#### [Supplied text]
>>>>>
A 15-year-old female patient is being followed up for neurofibromatosis type 1. Cranial MR examination was taken for control purposes.
In cranial MRI, a pathological signal with a diameter of 5-6 mm is observed at the globus pallidus level. The signal area is observed as a slight central hypointense signal showing slight peripheral hyperintensity in T1 images, and as a hyperintense signal in T2 and FLAIR images.
Neurofibromatosis type 1 (NF1), also known as Von Recklinghausen’s disease, is a multisystem neurocutaneous disorder. It is the most common neurocutaneous disorder. NF1 is an autosomal dominant disorder. Half of all cases are spontaneous mutations. The diagnosis is made based on clinical manifestations. Its estimated incidence is 1/3500 live births Diagnosis requires the presence of 2 or more major criteria: 6 or more café au lait spots, axillary or inguinal freckling, 2 or more cutaneous neurofibromas, 1 plexiform neurofibroma, characteristic bony lesions (thinning of long bone cortex with or without pseudarthrosis, sphenoid wing hypoplasia), an optic glioma, 2 or more iris Lisch nodules, or a first-degree relative with NF1 . Focal abnormal signal intensities (FASI) on brain MRI occur commonly in patients with NF1. FASI is present in varies from 43 to 93% of pediatric patients with NF1. 
Most of the time, FASI is an incidental lesion in cranial MR. They do not constitute a clinical finding, but some studies have found a relationship between cognitive dysfunction and the number and location of T2-hyperintensities, particularly in the cerebellum and the thalamus. 
The most common central nervous system abnormalities in neurofibromatosis are magnetic resonance imaging (MRI) T2-hyperintensities. These features most commonly occur in the basal ganglia, brainstem, thalamus, cerebellum, and hippocampus; they display no mass effect, do not enhance with contrast, are not associated with focal neurological deficits, and resolve by adulthood. [4,5]
As a central nervous system finding in NF type 1; In addition to FASI, optic nerve glioma or optic pathway glioma, progressive sphenoid wing dysplasia, lambdoid suture defects, dural calcification at the vertex, rarely moya-moya phenomenon,
buphthalmos can be seen .
MRI is a valuable method for their identification. When FASI is seen in a patient with NF type 1 on MRI, it should usually not be a cause for concern. It should be kept in mind that thalamic FASI’s may be associated with cognitive disorders. [2-5]
Follow-up should be recommended when FASI is detected in cranial MRI in patients with NF type 1. Although rare, FASI has the potential to show a mass effect and / or increase in contrast. Rarely, such features are a sign of a malignant change. 
Written informed patient consent for publication has been obtained.
<<<<<
#### [What needs to be done]
Reproduce word for word the passage of the neurofibromatosis case report from "The most common central" up to and including "can be seen .".

#### [Collected data]
>>>>>
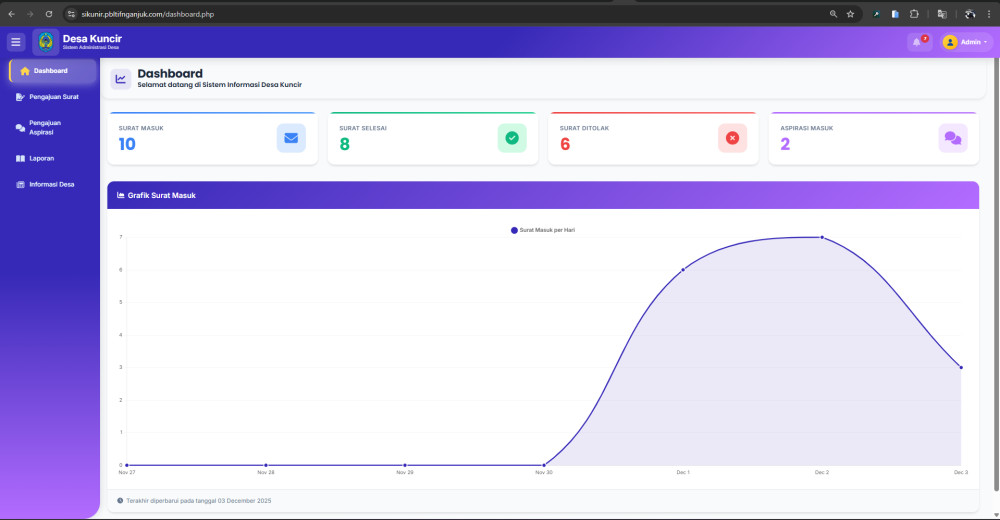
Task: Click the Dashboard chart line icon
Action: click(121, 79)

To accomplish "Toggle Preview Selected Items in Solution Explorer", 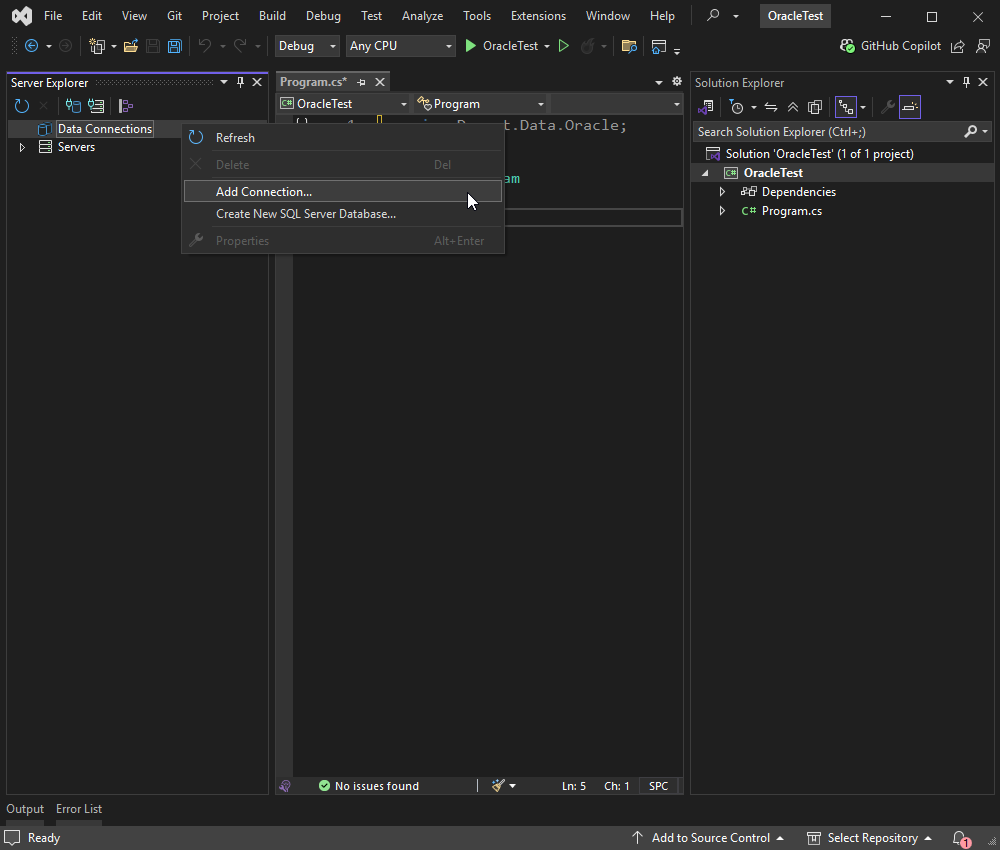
<<<<<
#### [Expected output]
The most common central nervous system abnormalities in neurofibromatosis are magnetic resonance imaging (MRI) T2-hyperintensities. These features most commonly occur in the basal ganglia, brainstem, thalamus, cerebellum, and hippocampus; they display no mass effect, do not enhance with contrast, are not associated with focal neurological deficits, and resolve by adulthood. [4,5]
As a central nervous system finding in NF type 1; In addition to FASI, optic nerve glioma or optic pathway glioma, progressive sphenoid wing dysplasia, lambdoid suture defects, dural calcification at the vertex, rarely moya-moya phenomenon,
buphthalmos can be seen .